What needs to be done:
Filter the data for lines with the word "Medicine", then copy every line so identified.

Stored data
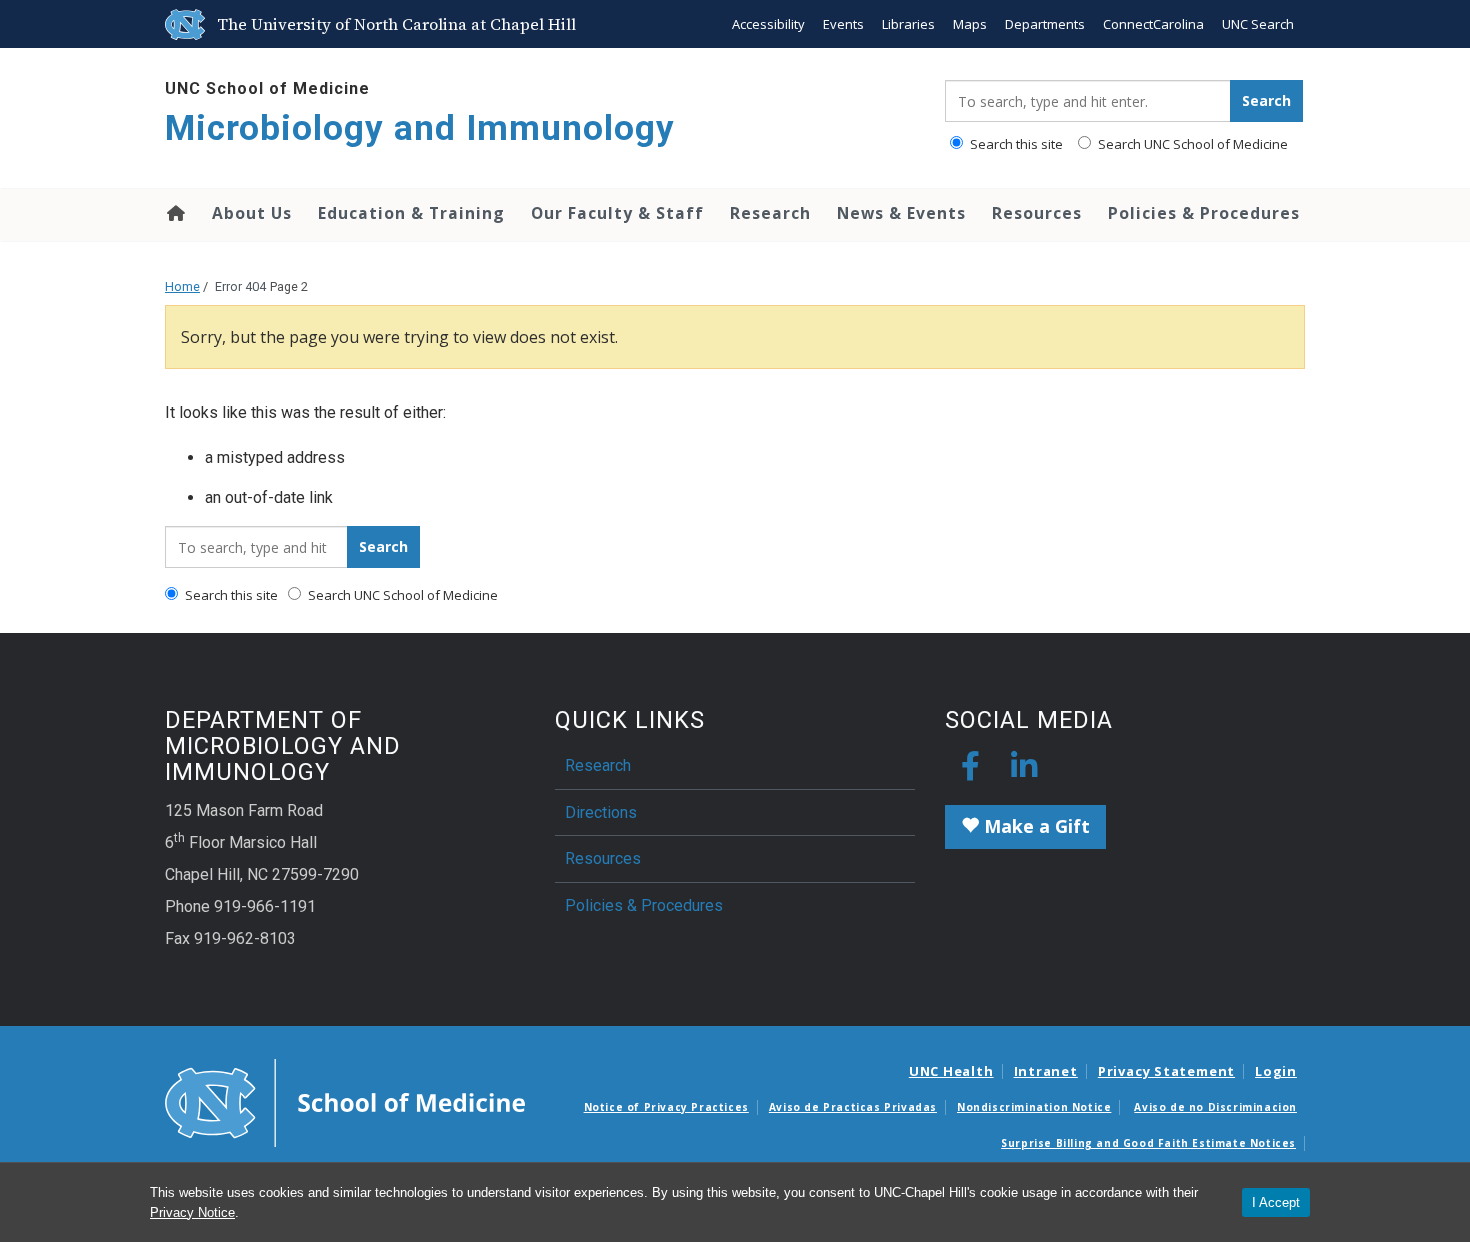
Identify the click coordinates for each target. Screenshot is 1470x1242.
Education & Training (411, 213)
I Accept (1276, 1202)
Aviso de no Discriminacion (1215, 1107)
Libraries (908, 24)
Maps (970, 24)
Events (843, 24)
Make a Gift (1034, 826)
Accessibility (768, 24)
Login (1276, 1071)
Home (174, 213)
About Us (252, 213)
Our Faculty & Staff (617, 213)
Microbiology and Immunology (420, 128)
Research (770, 213)
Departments (1045, 24)
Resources (1037, 213)
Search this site (1015, 144)
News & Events (901, 213)
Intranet (1046, 1071)
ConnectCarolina (1153, 24)
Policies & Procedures (1204, 213)
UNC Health (951, 1071)
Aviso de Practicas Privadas (853, 1107)
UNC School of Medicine (267, 88)
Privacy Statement (1166, 1071)
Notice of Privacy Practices (666, 1107)
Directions (601, 812)
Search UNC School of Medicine (1191, 144)
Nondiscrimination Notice (1034, 1107)
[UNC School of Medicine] (345, 1102)
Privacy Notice (192, 1212)
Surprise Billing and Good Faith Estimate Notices (1148, 1143)
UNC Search (1258, 24)
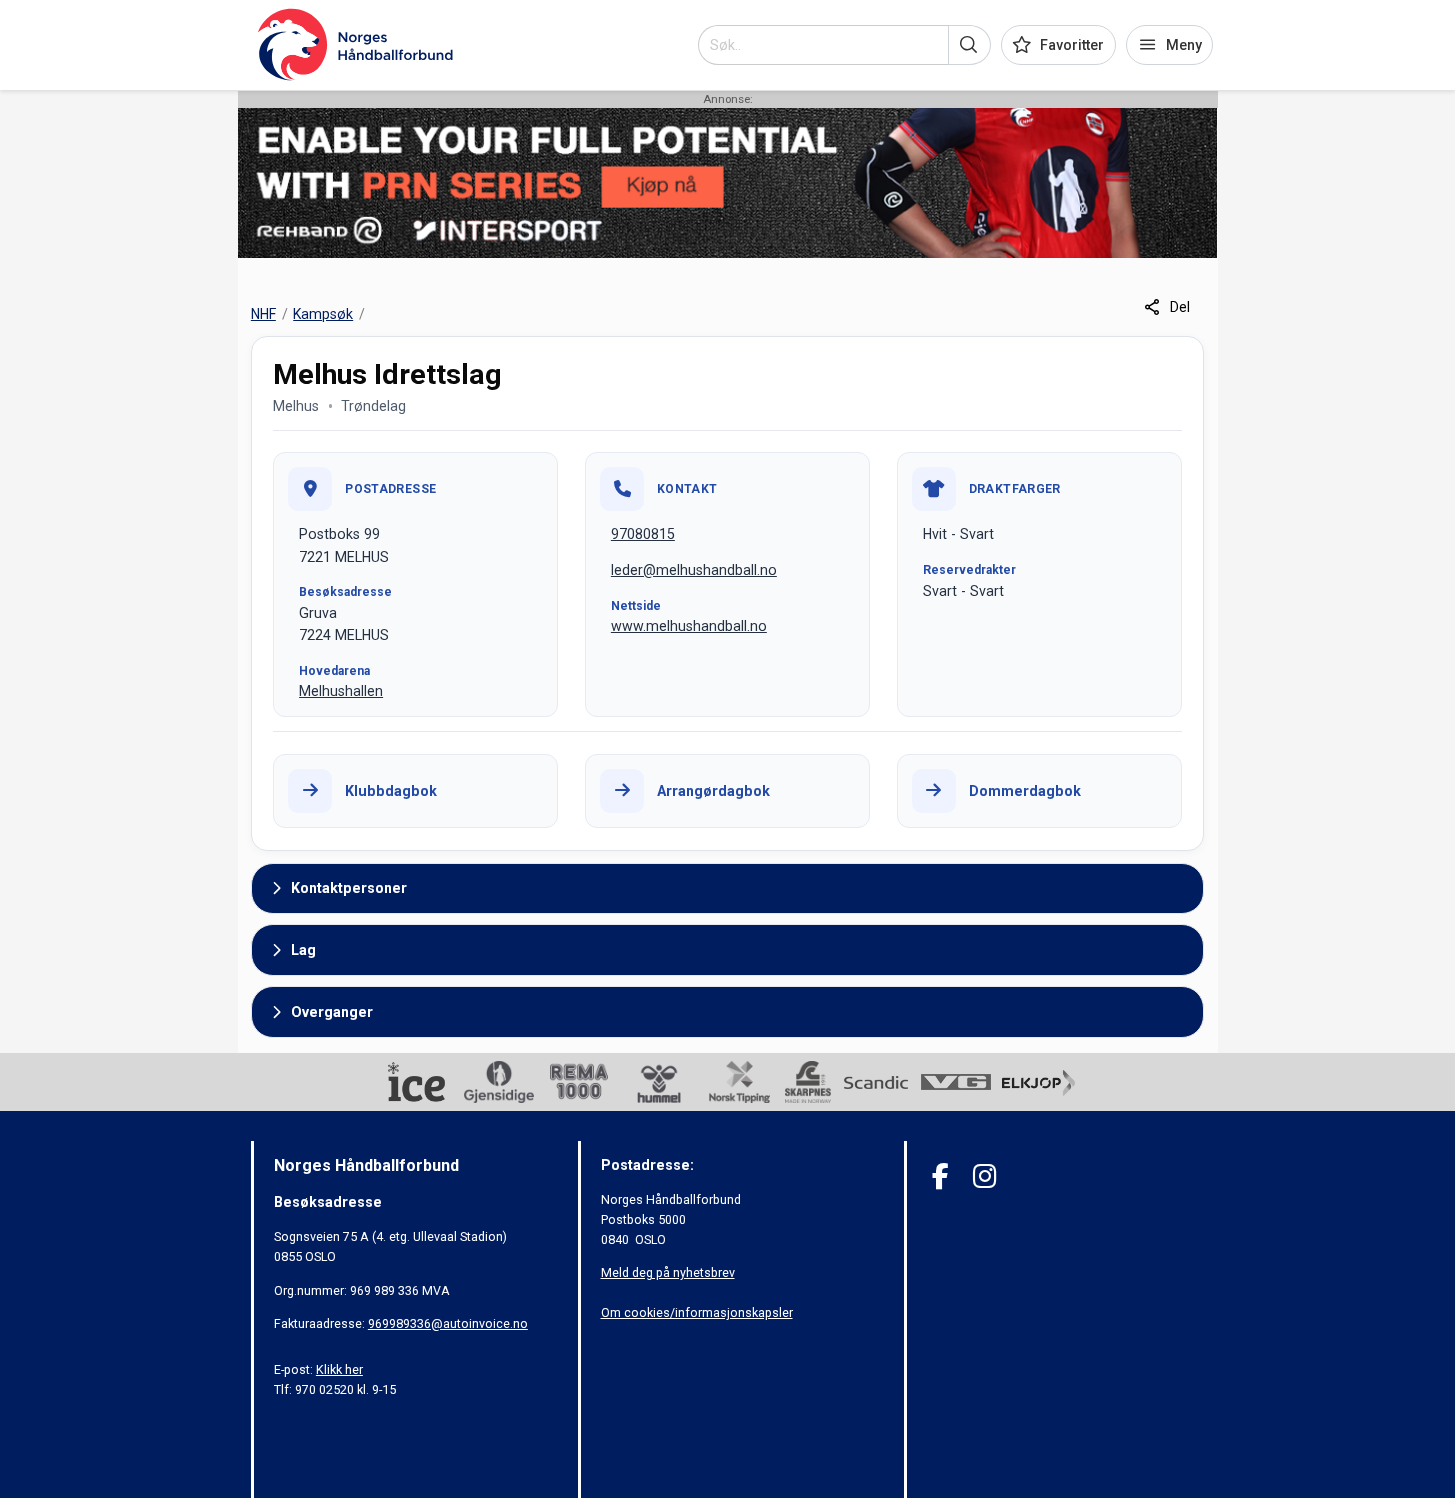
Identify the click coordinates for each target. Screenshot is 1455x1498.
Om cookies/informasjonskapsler (697, 1312)
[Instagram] (984, 1176)
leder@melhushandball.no (694, 570)
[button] (969, 45)
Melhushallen (341, 691)
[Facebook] (940, 1176)
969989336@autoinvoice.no (448, 1323)
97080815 (643, 534)
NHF (263, 314)
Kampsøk (323, 314)
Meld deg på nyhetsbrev (668, 1272)
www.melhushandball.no (689, 626)
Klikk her (339, 1369)
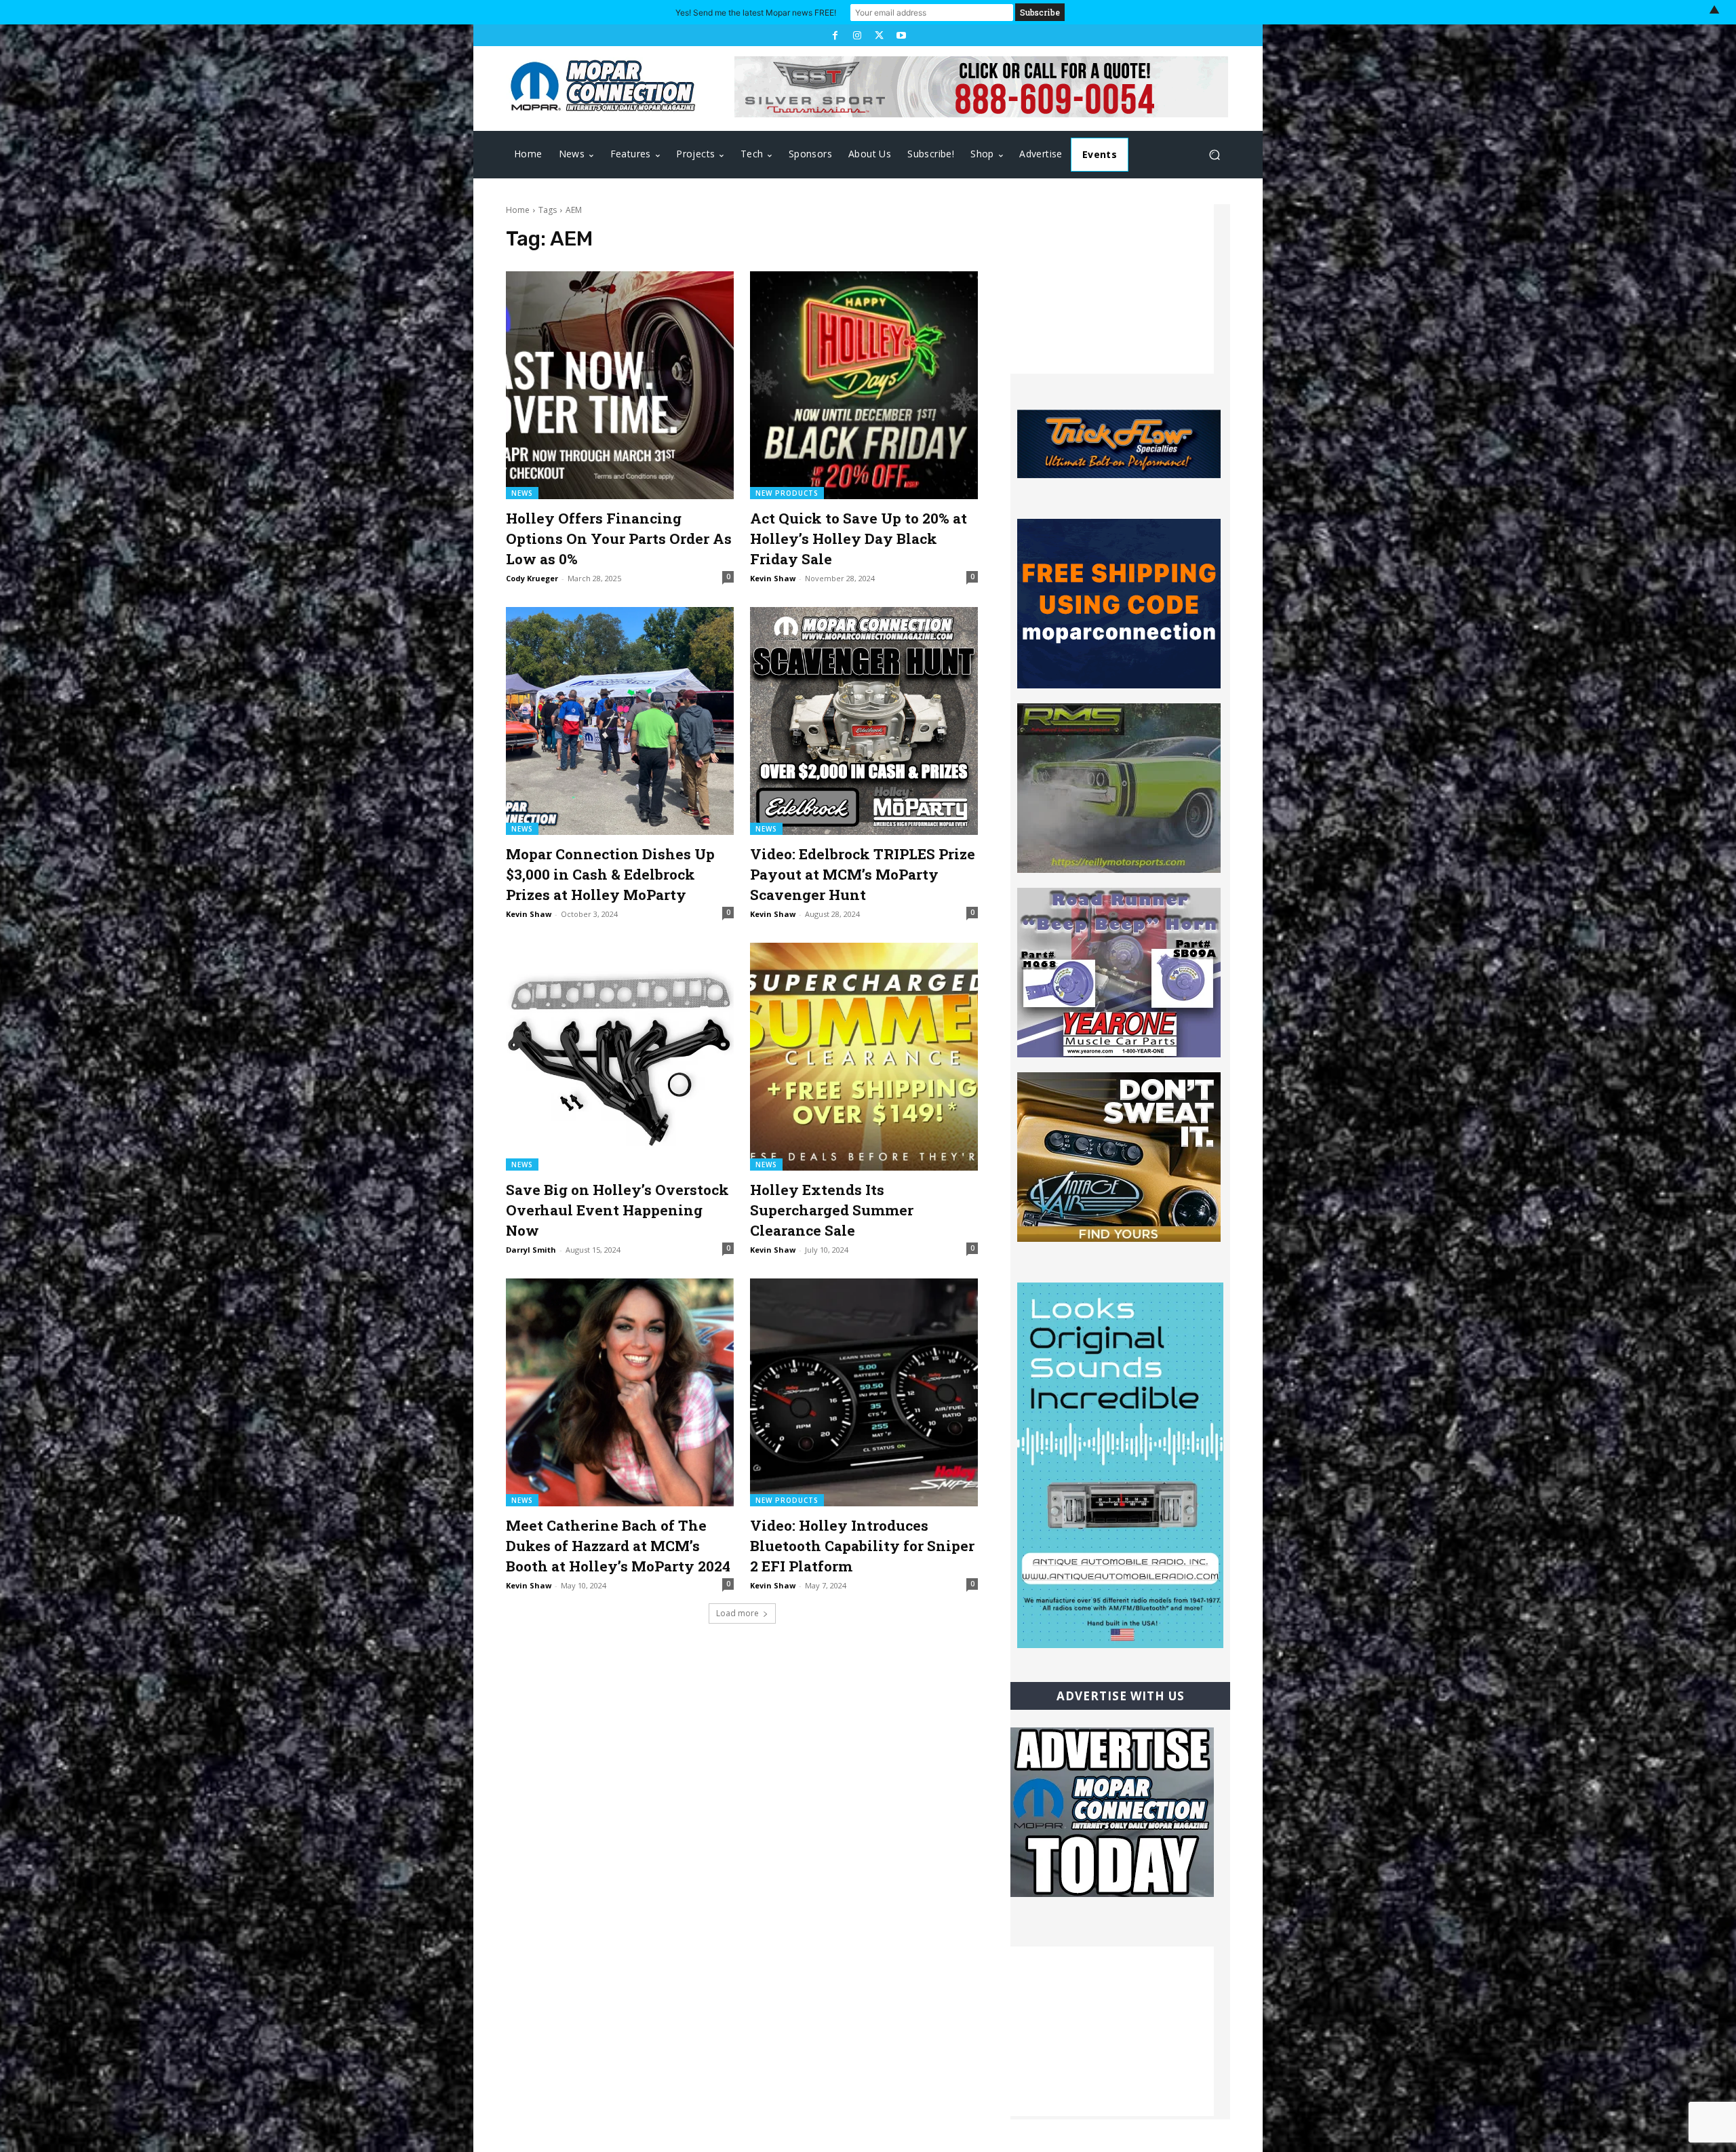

Solution for this problem:
UNC School of Medicine (267, 88)
Search UNC School of Medicine (1191, 144)
[UNC School of Medicine] (345, 1102)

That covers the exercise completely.